Content starts

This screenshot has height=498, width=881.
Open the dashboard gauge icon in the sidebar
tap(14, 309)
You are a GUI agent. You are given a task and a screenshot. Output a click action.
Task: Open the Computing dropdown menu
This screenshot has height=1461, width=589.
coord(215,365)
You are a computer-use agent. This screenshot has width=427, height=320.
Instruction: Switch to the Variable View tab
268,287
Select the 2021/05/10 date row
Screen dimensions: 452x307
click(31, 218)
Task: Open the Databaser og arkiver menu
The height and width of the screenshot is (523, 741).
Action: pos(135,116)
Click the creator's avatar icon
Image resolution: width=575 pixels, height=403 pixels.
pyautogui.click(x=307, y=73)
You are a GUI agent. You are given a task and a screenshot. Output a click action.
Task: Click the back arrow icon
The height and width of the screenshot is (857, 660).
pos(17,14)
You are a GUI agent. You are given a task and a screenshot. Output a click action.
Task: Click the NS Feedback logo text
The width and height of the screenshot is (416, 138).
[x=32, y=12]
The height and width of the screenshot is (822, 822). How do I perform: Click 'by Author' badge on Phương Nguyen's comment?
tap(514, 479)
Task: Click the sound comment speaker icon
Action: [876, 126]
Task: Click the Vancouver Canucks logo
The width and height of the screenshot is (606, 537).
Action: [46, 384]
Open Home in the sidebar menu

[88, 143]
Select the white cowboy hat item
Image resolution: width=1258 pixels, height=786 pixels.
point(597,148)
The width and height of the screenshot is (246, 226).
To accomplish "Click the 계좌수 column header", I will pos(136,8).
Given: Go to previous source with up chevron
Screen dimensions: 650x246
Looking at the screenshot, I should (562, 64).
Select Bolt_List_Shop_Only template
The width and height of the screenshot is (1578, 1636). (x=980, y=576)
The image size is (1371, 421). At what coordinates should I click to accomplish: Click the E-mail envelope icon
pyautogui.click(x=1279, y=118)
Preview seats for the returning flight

Content ends

Work required>
Output nothing but the lines from the one containing "Select Bolt_List_Shop_Only template" to the end of the listing, both of those included, exactly as given.

Reply>
Select Bolt_List_Shop_Only template
The width and height of the screenshot is (1578, 1636). (x=980, y=576)
The image size is (1371, 421). At what coordinates should I click to accomplish: Click the E-mail envelope icon
pyautogui.click(x=1279, y=118)
Preview seats for the returning flight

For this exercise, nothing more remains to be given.